The Christmas sads have hit. I opened the big Xmas box today. No real tree again this year, since the kids have two at Anna's, the big one in the living room and a small one in their room. Here, a tiny Ikea tree I bought for Auntie Do and took back after she died. I've decorated it and strewn some lights around, and listened to Eleanor while I wrapped.
At the bottom of the box, I found the pile of handmade Christmas decorations with poems on them that Patsy sent every year, and I am weeping. Did I ever truly appreciate how original and beautiful and thoughtful they are, some with leaves or flowers, or shaped like stars, or including an eggnog recipe? There are eighteen of them, all different, funny, haunting. She sent them to all her good friends; by sheer coincidence, David Ferry just emailed me with a picture of Patsy's decorations on his tree.
She died by MAID in May 2021, after a few years with increasingly invasive ALS. Last year was the first year without a decoration from Patsy, and now will be the second.
I'm going to find a way to put all her poems on display, to remind us how lucky we were that she loved us.
O
Christmas
cards
here you come again
resurrected
from the recycling bin
to decorate our living rooms
like flocks of small birds
that flit and light and swoop
among the winter trees
irrepressibly alive and full of cheer
such fragile wings to carry so much love
welcome
back
There are also notes from me through the years, trying to hang onto the day. Xmas 86, Sam, who was two, pulled all the decorations he could reach off the tree; Anna got a purple unicorn. My parents and Uncle Edgar were here. Dad died two years later, my uncle in 1997, Mum on Christmas day, 2012.
In 1992, a note from Sam, now a child of divorce: Dear Santa, I hope you have lots of fun. Please remember to come to my dad's house. Love Sam and Anna. PS They are for you. (a picture of cookies and milk.)

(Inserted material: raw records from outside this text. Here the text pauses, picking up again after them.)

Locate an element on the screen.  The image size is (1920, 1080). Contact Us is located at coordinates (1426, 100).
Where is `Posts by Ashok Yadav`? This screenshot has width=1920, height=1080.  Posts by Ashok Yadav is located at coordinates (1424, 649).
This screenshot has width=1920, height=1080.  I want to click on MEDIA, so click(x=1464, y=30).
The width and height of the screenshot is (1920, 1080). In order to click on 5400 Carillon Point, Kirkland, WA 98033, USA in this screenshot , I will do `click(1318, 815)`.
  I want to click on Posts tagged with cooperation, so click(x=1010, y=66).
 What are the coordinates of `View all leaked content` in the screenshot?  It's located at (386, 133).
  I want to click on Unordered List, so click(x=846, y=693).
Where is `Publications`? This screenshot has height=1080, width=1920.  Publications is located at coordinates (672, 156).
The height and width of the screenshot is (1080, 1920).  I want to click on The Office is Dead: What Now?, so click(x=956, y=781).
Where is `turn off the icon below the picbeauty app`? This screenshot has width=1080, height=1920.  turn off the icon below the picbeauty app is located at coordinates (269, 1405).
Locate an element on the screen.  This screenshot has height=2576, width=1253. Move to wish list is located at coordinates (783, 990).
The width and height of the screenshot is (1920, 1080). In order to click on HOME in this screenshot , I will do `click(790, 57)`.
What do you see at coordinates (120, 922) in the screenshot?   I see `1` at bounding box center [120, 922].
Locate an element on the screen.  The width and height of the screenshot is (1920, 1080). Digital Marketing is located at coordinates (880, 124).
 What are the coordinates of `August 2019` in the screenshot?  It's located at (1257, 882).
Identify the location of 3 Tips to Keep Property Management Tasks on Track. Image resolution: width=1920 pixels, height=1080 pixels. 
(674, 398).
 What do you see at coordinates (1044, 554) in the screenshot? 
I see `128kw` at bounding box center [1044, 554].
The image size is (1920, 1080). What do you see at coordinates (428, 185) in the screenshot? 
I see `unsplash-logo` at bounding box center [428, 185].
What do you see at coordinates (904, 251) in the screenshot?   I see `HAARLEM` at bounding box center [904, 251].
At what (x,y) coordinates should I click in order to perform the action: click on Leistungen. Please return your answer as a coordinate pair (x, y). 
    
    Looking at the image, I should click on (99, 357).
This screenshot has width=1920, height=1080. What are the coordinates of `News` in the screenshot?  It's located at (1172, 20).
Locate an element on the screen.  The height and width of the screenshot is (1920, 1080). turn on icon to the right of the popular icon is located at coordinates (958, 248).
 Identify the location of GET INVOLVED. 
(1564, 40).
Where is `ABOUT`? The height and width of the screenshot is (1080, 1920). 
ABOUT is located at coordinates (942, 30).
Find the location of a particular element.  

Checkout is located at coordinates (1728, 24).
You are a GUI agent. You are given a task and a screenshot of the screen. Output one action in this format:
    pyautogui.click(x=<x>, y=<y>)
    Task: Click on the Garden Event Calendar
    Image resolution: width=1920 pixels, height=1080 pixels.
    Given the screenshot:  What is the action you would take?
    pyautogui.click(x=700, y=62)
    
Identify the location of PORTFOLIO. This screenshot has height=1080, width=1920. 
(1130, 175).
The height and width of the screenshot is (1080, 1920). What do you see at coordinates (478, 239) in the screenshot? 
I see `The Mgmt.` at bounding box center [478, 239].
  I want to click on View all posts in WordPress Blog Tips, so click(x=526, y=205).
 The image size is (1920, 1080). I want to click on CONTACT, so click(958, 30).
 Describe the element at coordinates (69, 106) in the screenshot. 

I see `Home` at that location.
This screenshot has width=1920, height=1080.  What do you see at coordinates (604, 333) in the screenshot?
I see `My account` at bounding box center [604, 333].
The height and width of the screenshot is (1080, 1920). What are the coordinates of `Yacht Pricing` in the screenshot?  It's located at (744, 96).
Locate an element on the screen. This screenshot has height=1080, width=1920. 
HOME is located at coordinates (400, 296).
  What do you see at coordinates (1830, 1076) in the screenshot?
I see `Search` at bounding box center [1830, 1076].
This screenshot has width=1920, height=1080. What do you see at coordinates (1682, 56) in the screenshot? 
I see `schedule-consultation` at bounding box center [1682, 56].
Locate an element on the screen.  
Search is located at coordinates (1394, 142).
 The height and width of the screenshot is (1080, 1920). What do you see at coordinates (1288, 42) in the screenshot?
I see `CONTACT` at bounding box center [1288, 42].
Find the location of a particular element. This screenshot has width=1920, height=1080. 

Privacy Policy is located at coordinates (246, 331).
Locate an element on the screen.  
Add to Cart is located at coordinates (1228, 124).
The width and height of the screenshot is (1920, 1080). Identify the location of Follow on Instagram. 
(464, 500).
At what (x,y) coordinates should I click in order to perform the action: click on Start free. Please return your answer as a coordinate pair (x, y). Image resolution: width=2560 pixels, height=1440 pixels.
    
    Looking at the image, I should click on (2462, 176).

I think I've posted before, but here it is again, a note that year from Anna, who was eleven: Dear Santa: Hope you like Coke and Oreos and bananas. The clementines and apples are for your reindeer, the one extra is for your wife. I hope that as you make presents for the children, you don't forget your wife. If you don't have anything, you can give my present to her. Do you feel as I do that Christmas is becoming more and more commercialized, even your self. Love, from Anna Dobie. PS I still believe in you.
Is there any surprise she grew up to be a social justice warrior? The joy is that Santa wrote back, in her dad's handwriting, saying that oranges do not agree with the deer and not to worry about Mrs. Claus. Christmas is never too commercialized with wonderful caring people in the world like you. Love, Santa
2016, Wayson was with us, as latterly he often was. The other day I saw someone who looked like him and bent over, stabbed with the sharpest of heart pains. He died in 2019. That year, I wrote, Ben, forbidden to touch the hot oven, going over repeatedly to touch it, looking at us with a big smile.
Another warrior of a different kind. Also no surprise there.
So a few tears, and now, onward. We were expecting a huge snowstorm that didn't come, at least not yet. Unlike much of our battered world, I and all my loved ones, family and friends, are warm and dry. We are relatively safe, though of course danger, of one kind or another, is always around the corner.
Peace on earth. Let's dream and hold up a light against the dark. As Patsy did.